Median household income was $ 67,500 in 2020, down 2.9% from the previous year.
In 2019, the year before the pandemic took hold, the country’s median household income set what was then an inflation-adjusted record dating back to 1967, when the office began using its current methodology.
The poverty rate in 2020 was 11.4 percent, an increase of 1 percentage point from 2019 and the first increase after five consecutive years of decline. This translates to 37.2 million people living in poverty, an increase of 3.3 million from 2019.
The threshold for meeting the definition of poverty varies depending on the size and composition of the household. For a typical four-person household, it was $ 26,200 in 2020.
The official poverty measure does not reflect how much a household pays in taxes, and it also omits non-cash government assistance such as tax credits, housing subsidies, and free school meals. A broader measure of poverty that takes these expenses and incomes into account actually fell to 9.1 percent last year, down 2.6 percentage points from 2019.
The decline, coinciding with an increase in the official poverty rate, highlighted the role of the government’s safety net, which was expanded during the pandemic. The two poverty indicators have followed closely for a decade, but last year was the first time the additional measure fell below the official measure.
Without the first two rounds of stimulus checks issued last year, the broader measure of poverty would have risen by almost a percentage point instead of falling, the office said. Specifically, the stimulus checks moved 11.7 million people above the poverty line if their effect were calculated on their own. Likewise, expanded unemployment programs have done so for 5.5 million people. Refundable tax credits, like the labor income tax credit, have done so for 5.3 million people. The social security program, however, remained the largest safety net program, raising 26.5 million people above the poverty line.
“The increase in poverty would have been even greater had it not been for the ample budget support provided over the past year,” said Shannon Seery, economist at Wells Fargo & Co.
After the continuation of direct federal payments to households in 2021 and the increase in unemployment benefits that expired in early September, Ms. Seery said, an improvement in the unemployment situation should help households.
“With strong demand for labor, illustrated by the record 10.9 million vacancies in July and average hourly earnings on the rise across all sectors, the current environment should help attract workers to the site, ”she said.
The bureau also said the proportion of Americans without health insurance for all of 2020 was 8.6%, essentially unchanged from 2018. About 28 million Americans had no health insurance, according to investigation.

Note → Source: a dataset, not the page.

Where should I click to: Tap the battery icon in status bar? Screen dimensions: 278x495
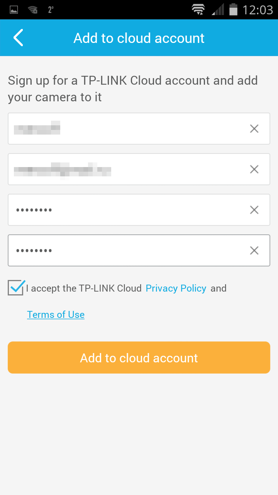click(233, 9)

The road ahead for the US economy seems more uncertain than at the start of 2020. In recent weeks, more and more evidence has accumulated of the loss of momentum as cases of Covid-19 rise again . Supply chain challenges and the lack of manpower for lower paying jobs also weigh on economic growth.
Rocky Smith Jr., a 41-year-old union activist who cuts metal pieces to size after they come out of an oven, said things were looking up for his family of four in Muskegon, Michigan. After being made redundant in April 2020, he said he was only hired in July 2021.
Mr Smith said he now earns more than $ 20 an hour in his full-time job. His wife, he said, returned to work during her unemployment and the family skipped meals and other luxuries.
“We rolled with the punches,” said Mr. Smith, a former boxer. “Life hit us, but we made it work.”